§ 抽出テキスト
----------------------------------------

REELが使うのは、イタリアを代表する革の街・サンタクローチェにある老舗のタンナーが1枚ずつ手作業でなめしたバケッタレザー。革について、そして手入れするためのバームについてお話は続きます。
まずは作り手インタビュー:REEL 宗片晴果(1)へどうぞ。

REELの革について

ーREELで使われてる革について、教えていただけますか?

REELの商品にはイタリアの、ベジタブルタンニンなめしのものを使っています。4社から革を仕入れているのですが、かばんを作ったり、ベルトにしているのは厚い革で全然違うもの。どちらもタンニンなめしの革です。

定番の革は蝋引きの革をメインで使っていて。それ以外のカバン、ベルト、巾着とかはオイルレザーで厚みとコシのあるもので使っています。それは黒だけで仕入れています。

蝋引きのグレー。革の厚みを漉いてから縫製しています。
ーREELさんの色の展開がすごい好きで…どの色もしっくりくる、そんな風に思うこと今までなかったと感動しました。

ありがとうございます。ないんですよねぇ。日本に仕入れていない革でいいものって沢山あって。蝋引きされていないものをあえて蝋引きしたりという加工をしてもらっています。最初の半年くらいは黒だけで作っていたんです。黒だけの展示とかもやったりしていて。いまはブランドにあうものをピックアップして蝋引きしている形です。

経年変化をよりゆっくり楽しむ

蝋引きされていると蝋がある分、膜が張り地の色が出てくるのに時間がかかるので、経年変化がそこまで早くないっていう特徴があります。あと汚れもつきずらい。 私がつかっているのは、イタリアの革ですが、ブライドルレザーと同じ製法で作られています。

右は半年使ったもの。
右は1年半使ったもの。
スムースされている革を、敢えて全部揉んで柔らかくしてから作っています。あまりやりすぎると蝋が取れてしまうので、かるく。

日本では出来上がったレザーにオイルフィニッシュしたり、コーティングしたりっていうのが少ないですね。そこで、敢えて揉むっていうのをひと手間かけています。

お手入れをしながら香りを楽しむバーム

ーとってもいい香りですよね。革のメンテナンスをしながらも安心して使える感覚です。レザーバームの香りのイメージはどんな感じでしょう。

いい香りだと自分でも思ってます。ブックカバーや名刺ケースなど日常使うもので作っているので、そこまで強くなくてリラックスできるもの。調香師の友人がレザーと混ざるとちょうどいい香りになるようにしてくれています。

レザーの香りが好きな方もいると思うんですが、それにプラスするってなると、あまりしつこくない香りがいいかなと。私はウッド系がすごく好きなので、白檀ベースで10集類くらいをブレンドして作っています。

----------------------------------------

§ データ部
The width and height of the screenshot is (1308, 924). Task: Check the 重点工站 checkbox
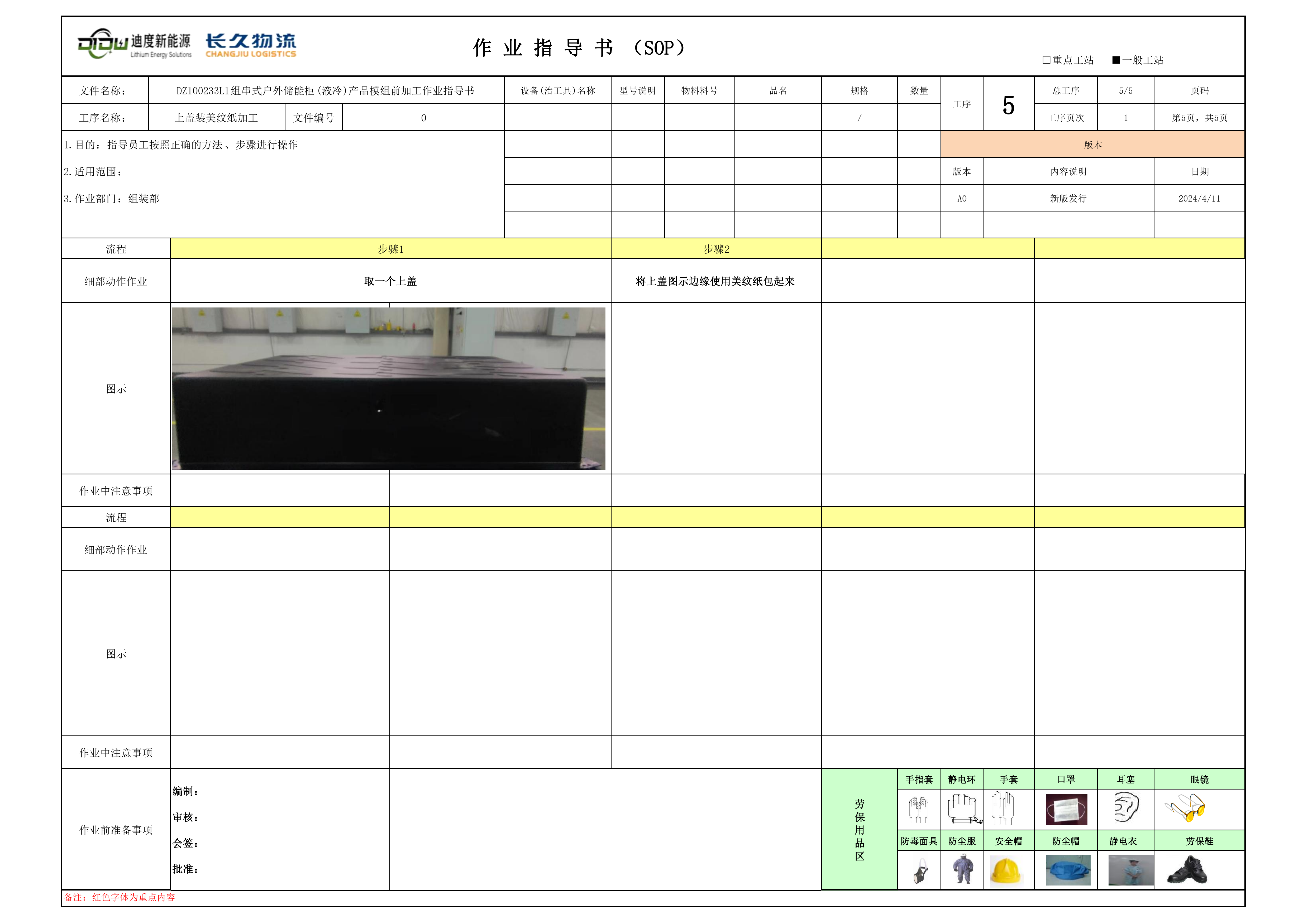[1047, 60]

----------------------------------------

§ 課題一覧
a: REELの革に関するインタビューでは、革を何社から仕入れていると述べられていますか。
b: REELの革に関するインタビューを、最後の文の後から書き継いでください。

§ 解答
a: 4社から仕入れていると述べられています。

b:
ー以前、香りとレザーの関係で乗馬のお話を伺ったのですが…

これについては本当にいろんな諸説あるんですけれどその昔、貴族の人たちが乗馬をするときに革小物の馬具やグローブの獣の臭いが強くて女性にあまり受け入れられなかったので強い革の香りを消すために、強い香りをつけることのために初めて香水で生まれたっていう話があって。「ああ、革と香りがつながるんだ…絶対つくらなきゃ」ってなって盛り上がりまして。

5年前くらいにオイルも調合してもらって…使い慣れている人だったらオイルでも使えるんですが、ムラになりやすいのでREELのバームは蜜蝋、ホホバオイルベースで天然のものを使って作ってもらってます。

ー新しいティッシュケースもかわいいですね。削ぎ落としていくデザインをされるなと思ってます。

そうですねえ、ロゴとかもなにもついていないほうがいいですね。金具が目立つのがあまり好きじゃなくて、金具もなるべく使わないようにしていて。なるべくステッチで作ってます。

ステッチもなるべく少なく、ただ少なすぎると誰でもできるんですよね。さじ加減をちょうどいいバランスで決めていっています。

ー最初の掛け軸のお話とつながってきましたね…!今日はありがとうございました。
編集後記
お財布やカードケースなど、「あ、好きだな」という直感で選んでくれたら嬉しいと言う宗片さん。アトリエにお邪魔するたびに聞くお話が面白くて、今回も制作のことを根掘り葉掘り聞かせてもらいました。アイディアを形に落とし込む芯のあるものづくり。どんどんと広がっていくこれからの展開が楽しみでしかたありません。ノストスのポップアップでは定番の商品から掛け軸や和綴じノートをご覧いただけます。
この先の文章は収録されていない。